Exercise instructions:
(a) Copy everything in the entitlement offer terms from "2.6 Opening and" down to "the Listing Rules.".
(b) Using the entitlement offer terms, answer yes or no to each statement and quote the words that decide it: (i) The Entitlement Offer has a minimum subscription. (ii) BPAY® payments must arrive no later than 3.00 pm (WST time) on the Closing Date. (iii) The offer of Shortfall Shares forms part of the Entitlement Offer itself.
(c) Summarize the entitlement offer terms in two sentences.

Source:
· · ·
2.5 Minimum subscription
There is no minimum subscription for the Entitlement Offer.
2.6 Opening and closing dates
The Company will accept Entitlement and Acceptance Forms in respect of the Entitlement Offer from Eligible Shareholders from the Opening Date until 3.00pm (WST) on the Closing Date or such other date as the Directors in their absolute discretion shall determine, subject to the Listing Rules.
Please note that payment made by BPAY® must be received no later than 3.00 pm (WST time) on the Closing Date. It is the responsibility of all Eligible Shareholders to ensure that their BPAY® payments are received by the Company on or before the Closing Date.
2.7 Shortfall Offer
Any New Shares under the Entitlement Offer that are not applied for will form the Shortfall Shares. The offer to issue Shortfall Shares is a separate offer under this Prospectus. ( Shortfall Offer ).
· · ·
Provided data:
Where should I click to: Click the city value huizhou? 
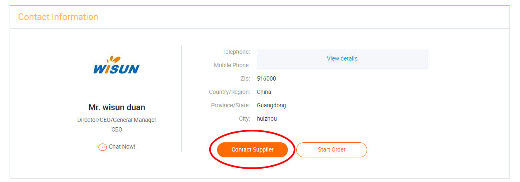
· · ·
Outputs by task:
(a)
2.6 Opening and closing dates
The Company will accept Entitlement and Acceptance Forms in respect of the Entitlement Offer from Eligible Shareholders from the Opening Date until 3.00pm (WST) on the Closing Date or such other date as the Directors in their absolute discretion shall determine, subject to the Listing Rules.

(b)
(i) No: "There is no minimum subscription for the Entitlement Offer."
(ii) Yes: "payment made by BPAY® must be received no later than 3.00 pm (WST time) on the Closing Date"
(iii) No: "The offer to issue Shortfall Shares is a separate offer under this Prospectus."

(c) The Entitlement Offer has no minimum subscription, and the Company accepts Entitlement and Acceptance Forms from Eligible Shareholders from the Opening Date until 3.00pm (WST) on the Closing Date, or another date the Directors determine, with BPAY® payments due by that same time. Any New Shares not applied for become Shortfall Shares, which are offered under a separate Shortfall Offer.